%%

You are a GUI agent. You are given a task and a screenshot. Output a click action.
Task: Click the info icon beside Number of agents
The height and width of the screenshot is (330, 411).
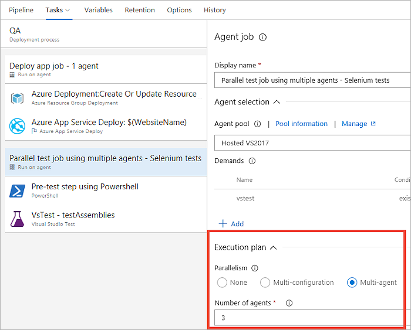tap(289, 303)
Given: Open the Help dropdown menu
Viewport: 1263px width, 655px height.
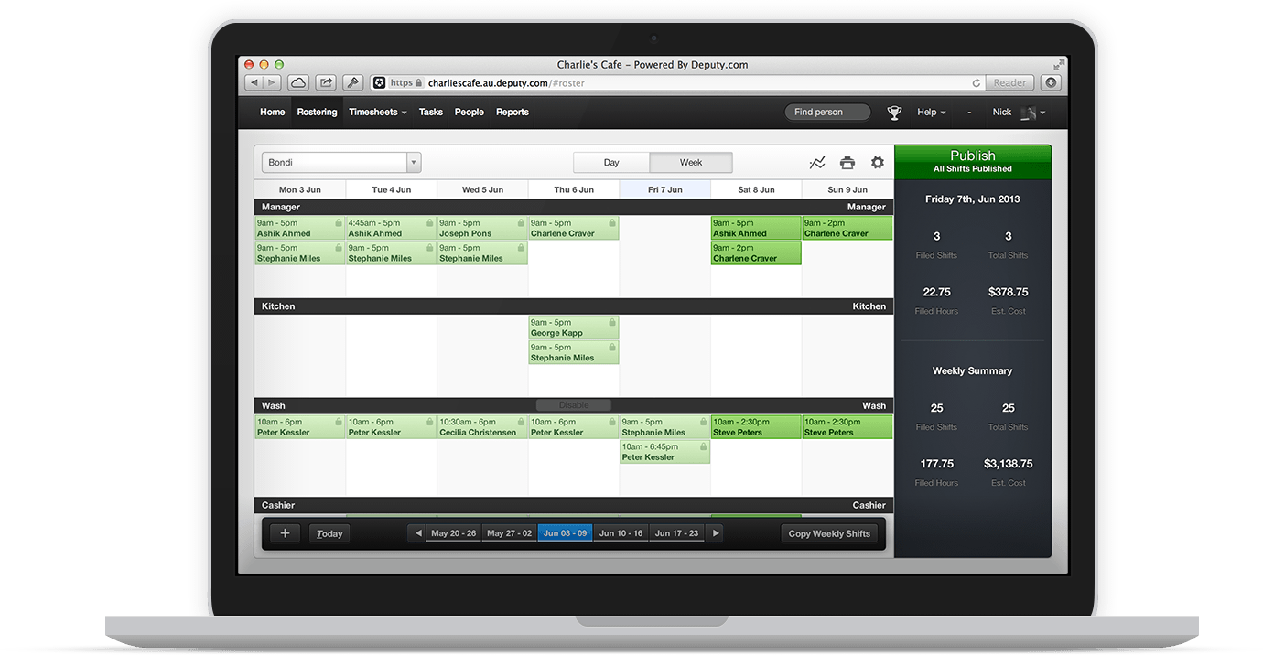Looking at the screenshot, I should point(931,113).
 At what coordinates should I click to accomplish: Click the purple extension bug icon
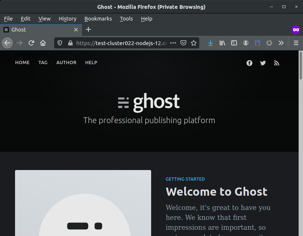(x=258, y=43)
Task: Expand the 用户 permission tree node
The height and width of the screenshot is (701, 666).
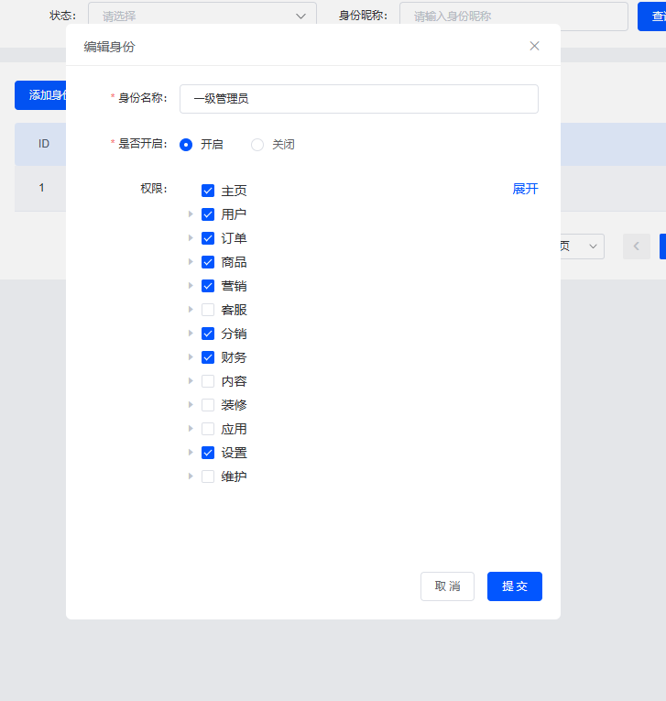Action: coord(191,214)
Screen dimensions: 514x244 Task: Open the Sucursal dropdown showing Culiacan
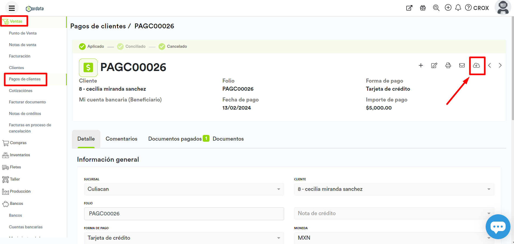[x=184, y=189]
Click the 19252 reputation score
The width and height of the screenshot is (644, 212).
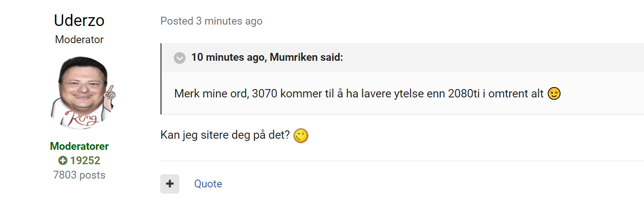(85, 161)
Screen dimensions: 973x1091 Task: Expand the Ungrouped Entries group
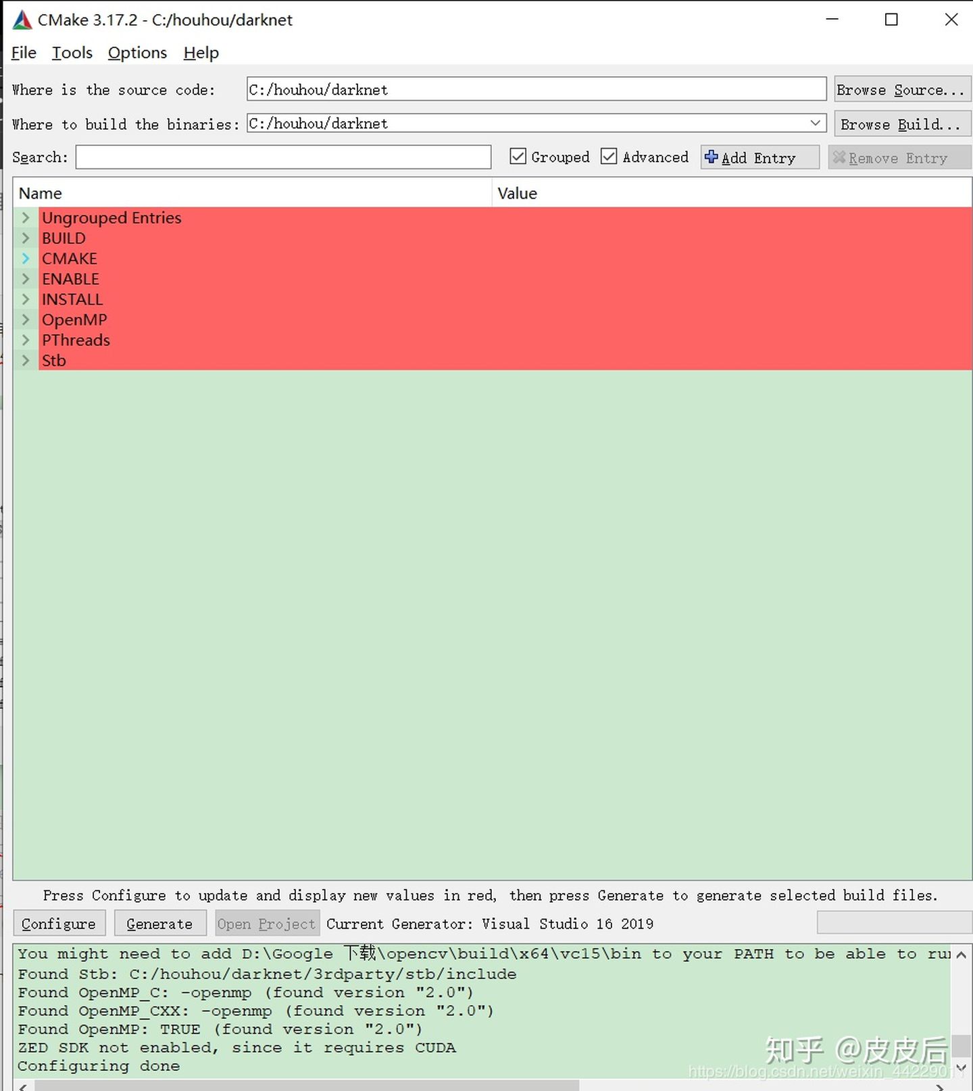26,218
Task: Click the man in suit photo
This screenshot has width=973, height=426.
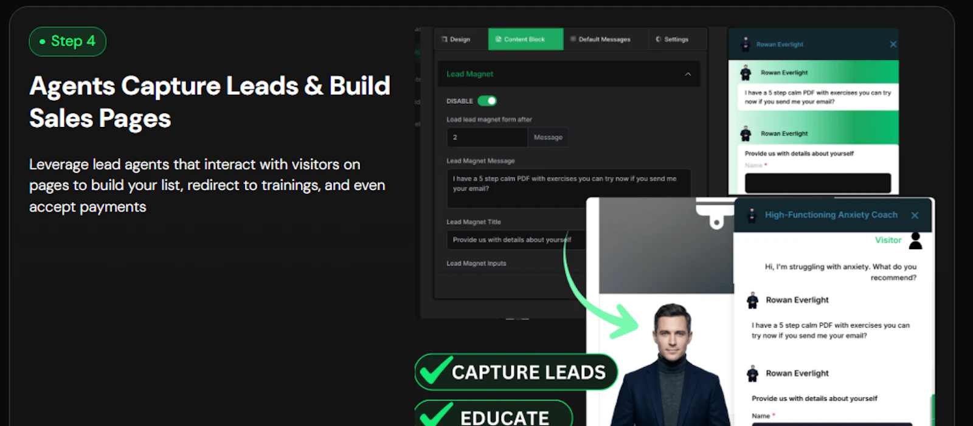Action: coord(673,365)
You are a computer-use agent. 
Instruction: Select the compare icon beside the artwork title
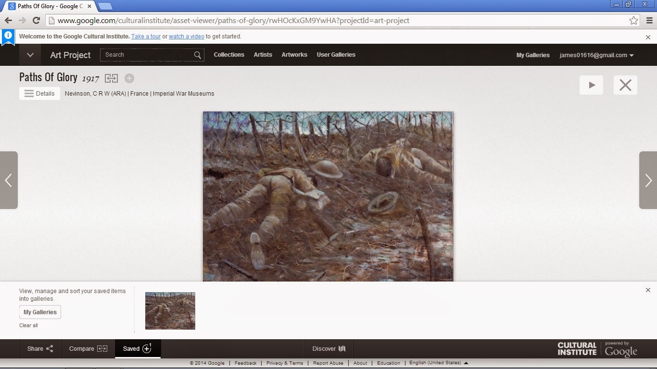[x=111, y=78]
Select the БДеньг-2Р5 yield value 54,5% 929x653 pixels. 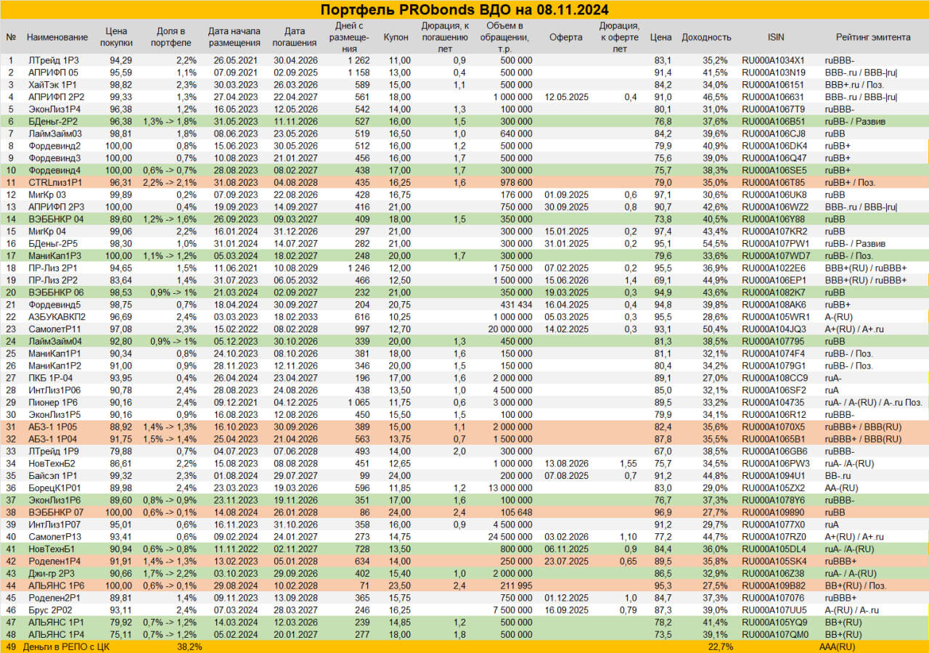point(716,243)
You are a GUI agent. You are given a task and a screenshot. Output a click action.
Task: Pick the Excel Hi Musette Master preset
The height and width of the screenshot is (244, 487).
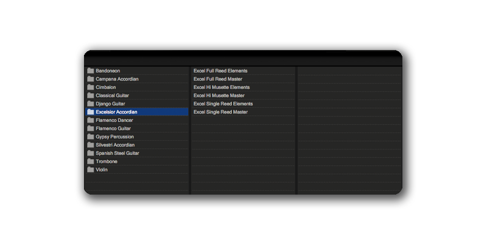click(219, 96)
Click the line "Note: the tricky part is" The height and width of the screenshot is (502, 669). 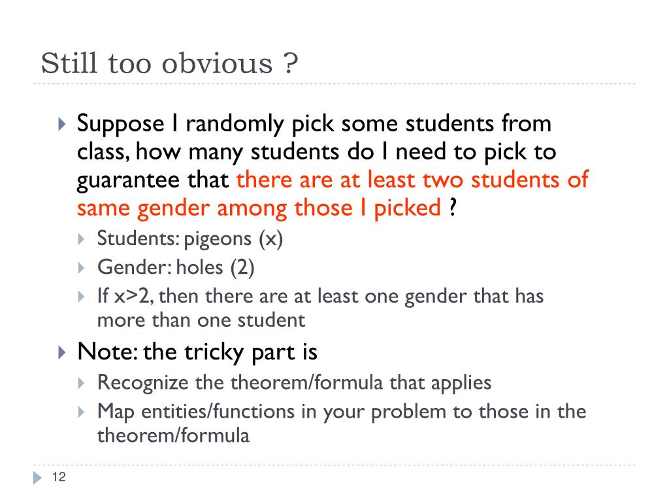[x=197, y=352]
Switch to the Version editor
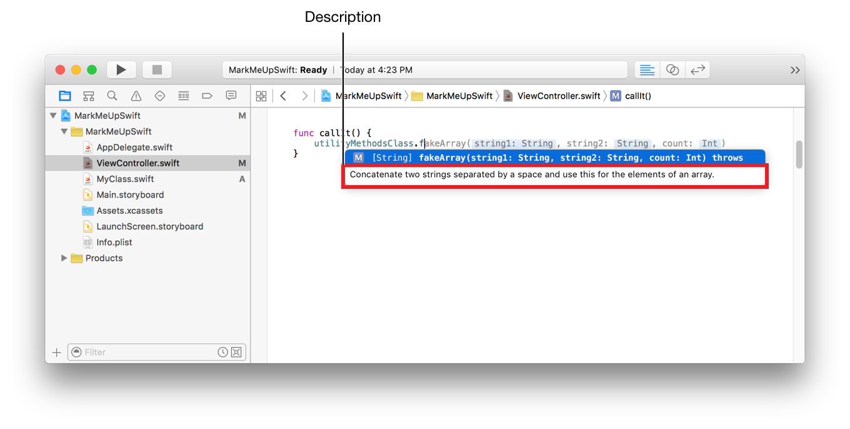This screenshot has height=429, width=850. click(x=698, y=70)
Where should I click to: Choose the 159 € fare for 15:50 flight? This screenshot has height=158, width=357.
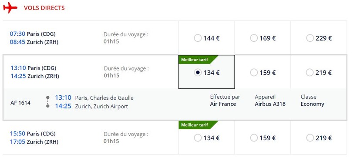point(254,138)
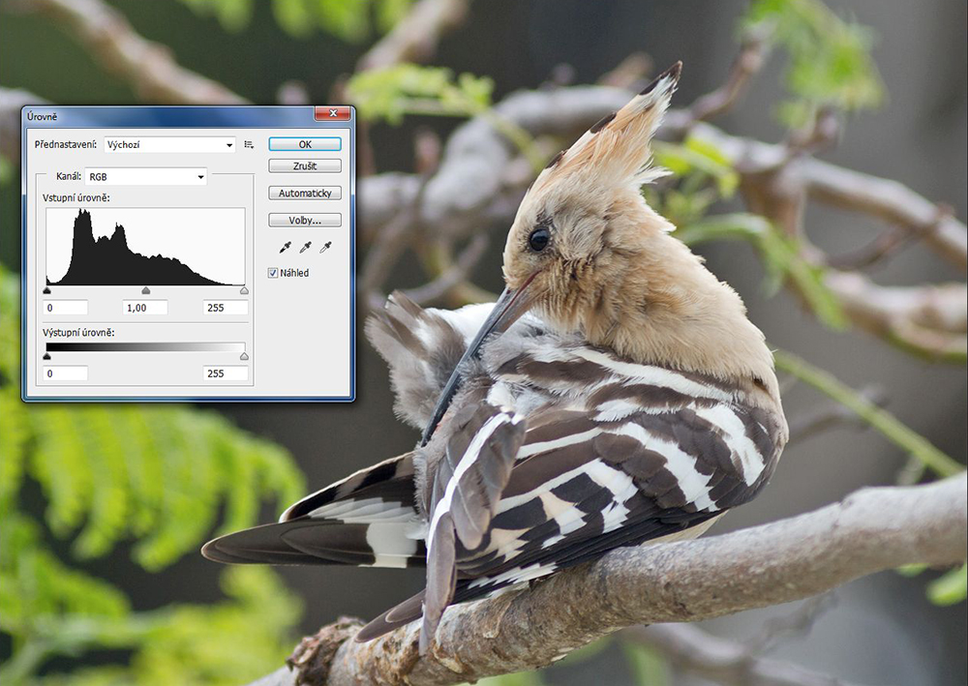Close the Úrovně dialog with X
The image size is (968, 686).
[333, 114]
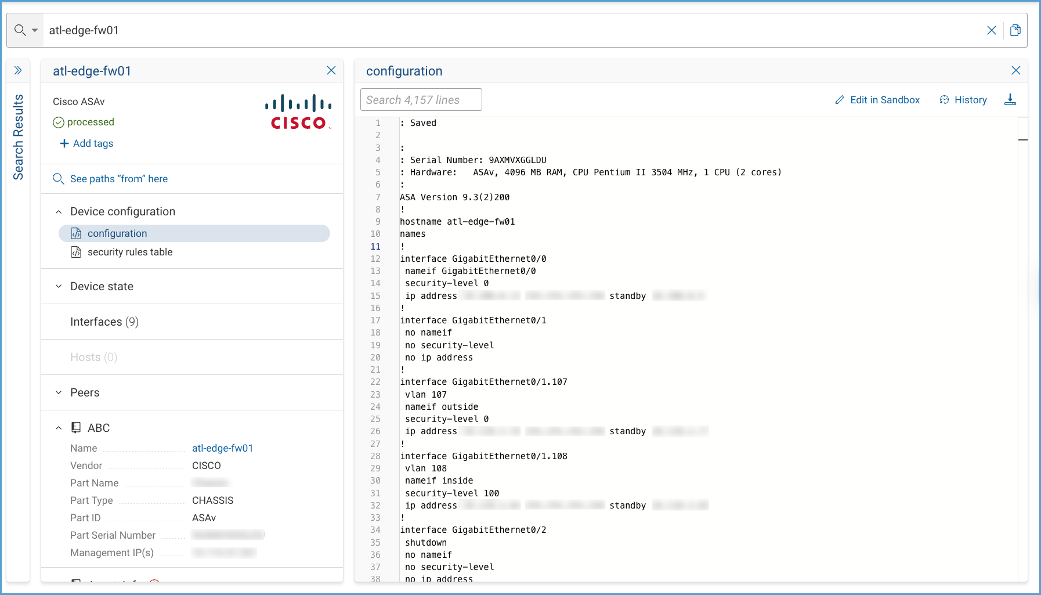The image size is (1041, 595).
Task: Click See paths "from" here
Action: pyautogui.click(x=118, y=179)
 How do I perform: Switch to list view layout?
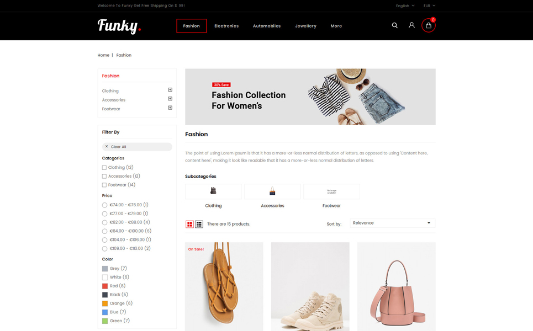click(199, 224)
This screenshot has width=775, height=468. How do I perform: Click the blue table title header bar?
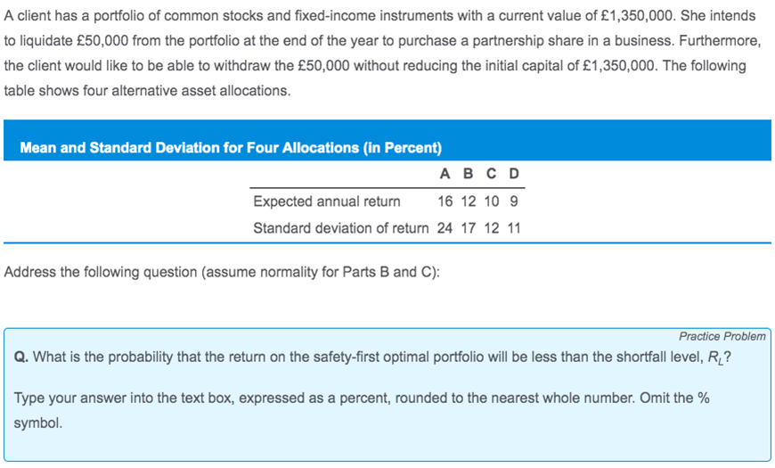(x=387, y=140)
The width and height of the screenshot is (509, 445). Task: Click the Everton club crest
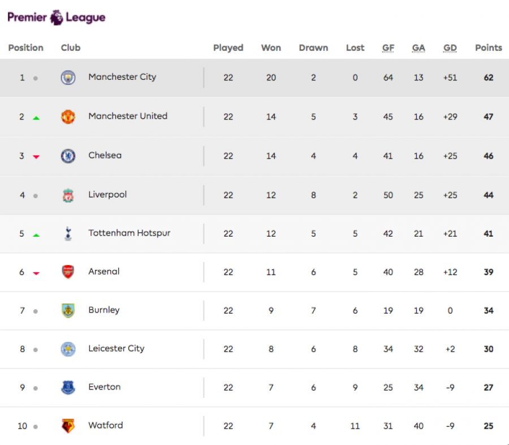click(68, 388)
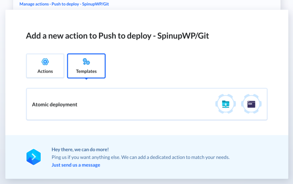Switch to the Actions tab
Image resolution: width=293 pixels, height=184 pixels.
45,66
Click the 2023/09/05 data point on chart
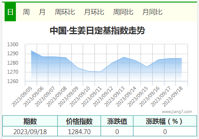199x139 pixels. 31,51

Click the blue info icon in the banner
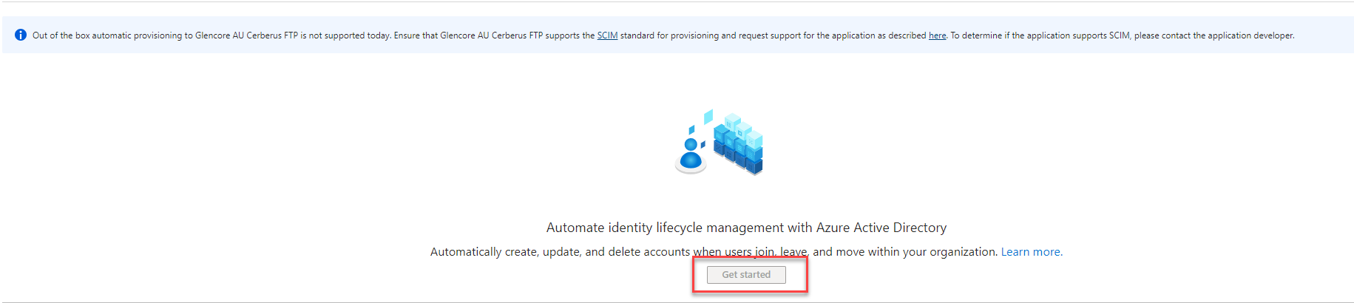(x=21, y=35)
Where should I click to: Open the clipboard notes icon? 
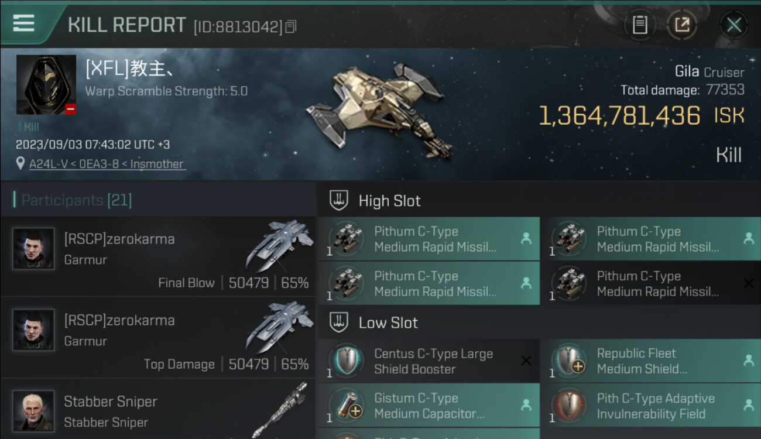pos(640,25)
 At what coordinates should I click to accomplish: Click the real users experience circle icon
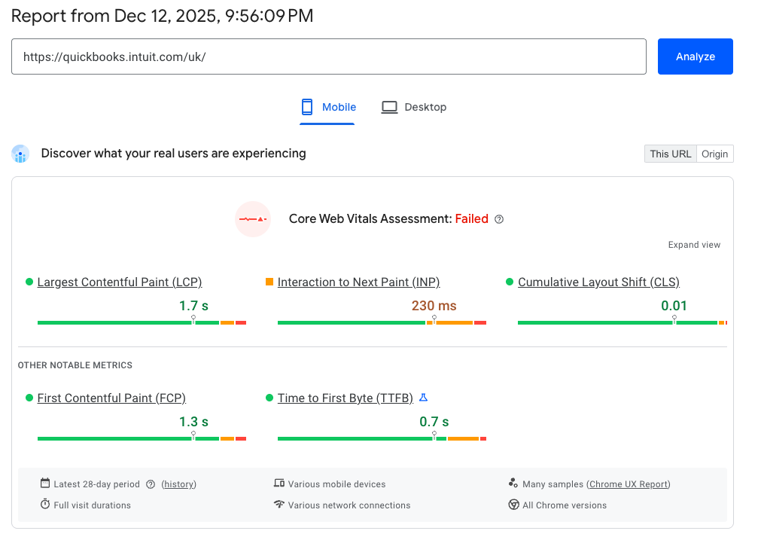(20, 154)
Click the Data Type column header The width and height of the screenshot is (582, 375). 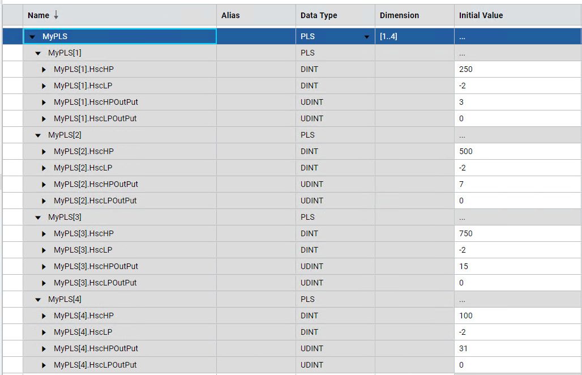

%%

■ **Task to complete**: The required output is the lines from the one containing "Switch to the Version editor" through the end of the data, printed exactly, with no pictures.

■ **Output for this task**:
Switch to the Version editor
This screenshot has height=429, width=850. click(x=698, y=70)
Where should I click to: Choose the 159 € fare for 15:50 flight? This screenshot has height=158, width=357.
point(254,138)
Close the Úrovně dialog with X
The image size is (968, 686).
[333, 114]
The image size is (1041, 595).
Task: Click See paths "from" here
Action: pyautogui.click(x=118, y=179)
 How do I perform: Switch to list view layout?
click(199, 224)
This screenshot has width=775, height=468. How do I perform: Click the blue table title header bar?
(x=387, y=140)
The width and height of the screenshot is (509, 445). Task: Click the Everton club crest
click(68, 388)
Switch to the Actions tab
Image resolution: width=293 pixels, height=184 pixels.
45,66
Click the 2023/09/05 data point on chart
199x139 pixels. 31,51

Click the blue info icon in the banner
(x=21, y=35)
Where should I click to: Open the clipboard notes icon? 
pos(640,25)
 At what coordinates should I click to accomplish: Click the real users experience circle icon
(20, 154)
Click the Data Type column header The width and height of the screenshot is (582, 375). 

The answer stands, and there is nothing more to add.